SendGrid processed 2 billion emails on May 24, its second-highest total ever, the first being over 2 billion last Black Friday. The reason? The General Data Protection Regulation (GDPR, which took effect the very next day. Much of that volume was from companies sending their GDPR privacy notifications, says Carly Brantz, VP of revenue marketing, SendGrid.
“A lot of it was an update of their policy in general, acknowledging it rather than asking for an opt in,” she adds.
Another factor was that “most companies were sending to their entire subscriber list to make sure they were compliant,” says Brantz. She also believes that the emails went to global lists.

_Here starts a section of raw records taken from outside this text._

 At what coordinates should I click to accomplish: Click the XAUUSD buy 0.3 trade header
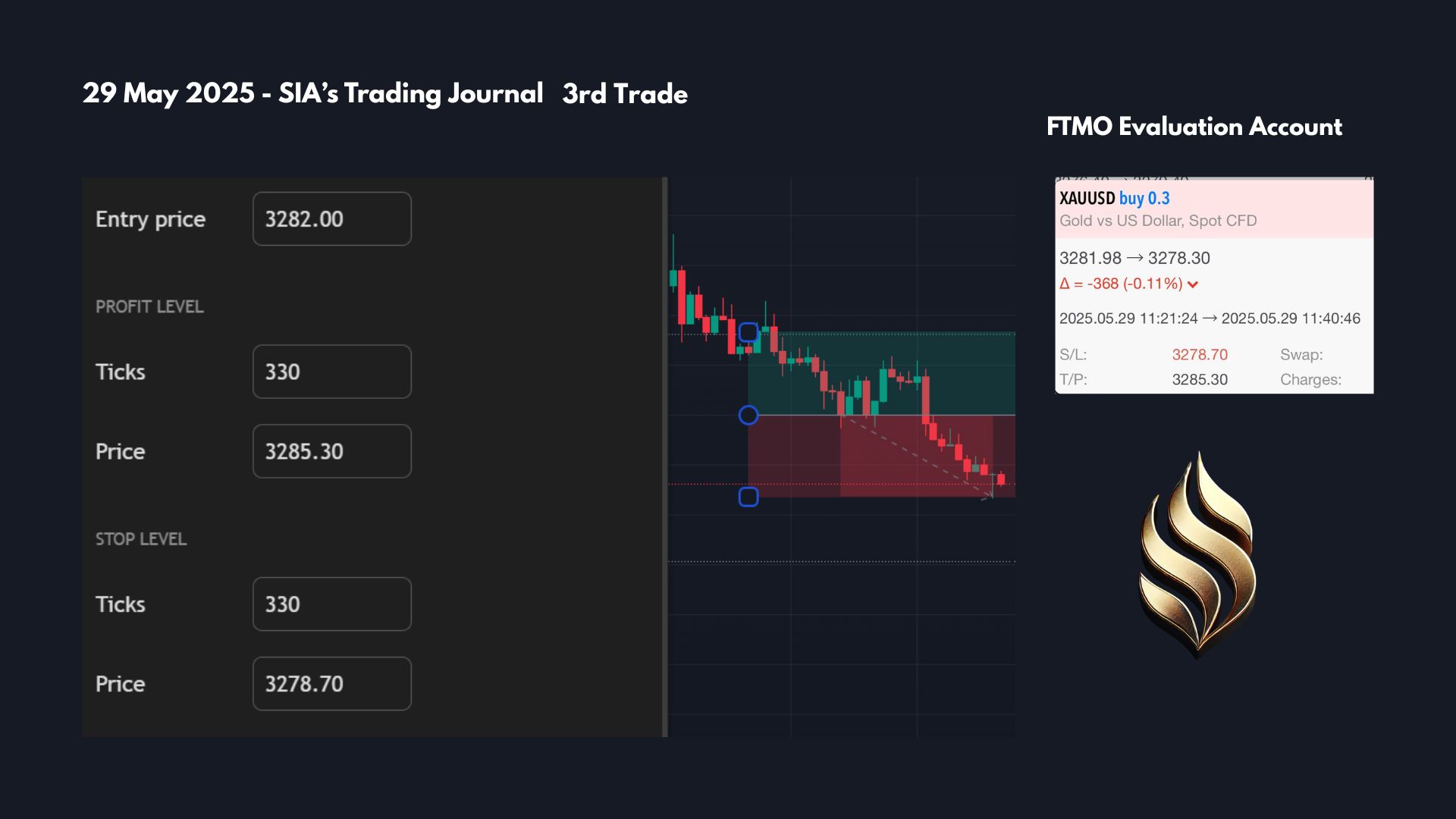pos(1114,199)
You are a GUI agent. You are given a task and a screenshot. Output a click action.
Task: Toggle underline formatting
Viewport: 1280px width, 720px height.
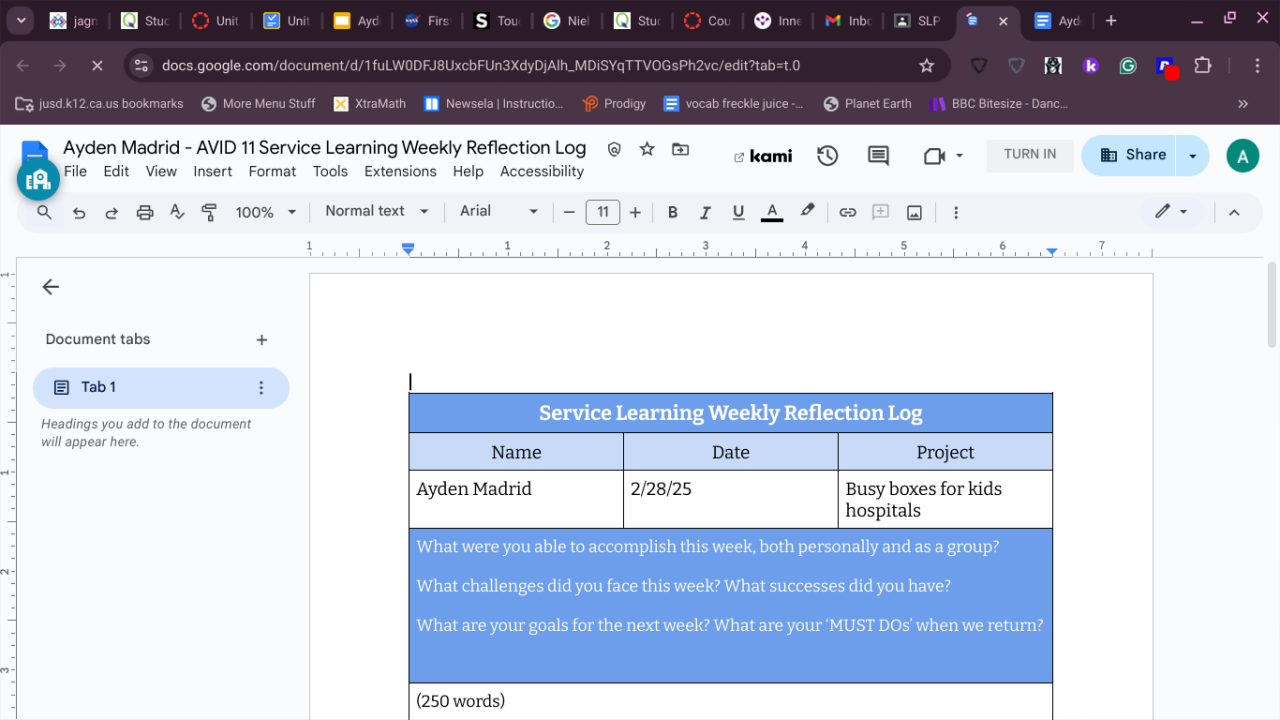[738, 212]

That’s one reason she feels that marketers should be GDPR-compliant both in Europe and in the U.S. “just to make sure all your bases re covered and that you treat them the same. It’s better to be safe than risk getting that fine.”

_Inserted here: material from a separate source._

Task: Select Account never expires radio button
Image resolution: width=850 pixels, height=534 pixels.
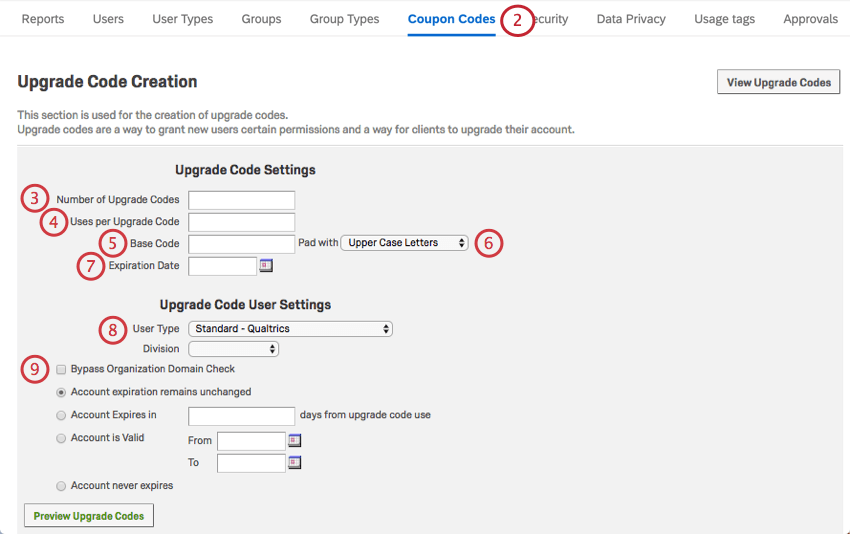Action: [x=62, y=486]
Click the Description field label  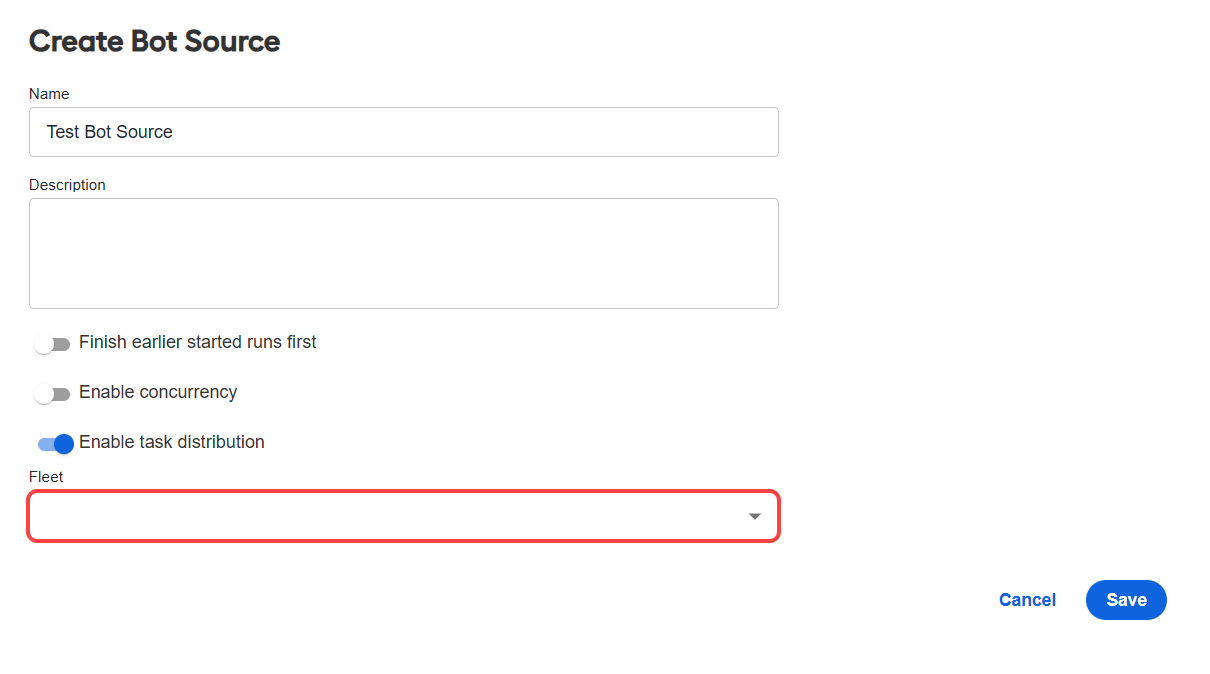(67, 185)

Brantz also urges firms to explore post-GDPR re-engagement campaigns to say, “We want to stay in touch with you.”
That GDPR was only one of the trends SendGrid has spotted in recent weeks. The other, as reported, was that Memorial Day had lower email open and click rates than prior Mondays, perhaps because there was a 4% volume increase.
That’s not surprising given that “people are at picnics and barbecues and having fun with their families,” Brantz says. “It can still be a great time to send emails, but you want to make sure it’s as relevant as possible.”
She adds: “Retail in general does well on holidays when people want to know what to do buy for loved ones and family and even themselves. B2b emails wouldn’t be a good use case during that time.”
These trends also hold true as we approach other seasonal holidays. July Fourth is also a day given to fireworks and picnics — it may pay to get promotional emails out before the holiday.
And Father’s Day is definitely an occasion where it makes sense to stay ahead of the holiday itself.
“I’m getting a lot of email myself about gifts to get for fathers,” Brantz notes. “There’s not a ton of email on the day itself—it’s sort of like the ship has sailed.”
Here’s another possible tip for festive occasions.
“There’s a big debate around whether to use emojis in the subject line,” Brantz says. “For the Fourth or Father’s Day, you can test using emojis in the subject line if you can incorporate them in a unique way — say, a golf club or golf bag. You could then use emojis to stand out.
Brantz concludes that this is an exciting time for email marketers. “There are a lot of new advancements to help you segment more effectively, based on demographics and behavior,” she says.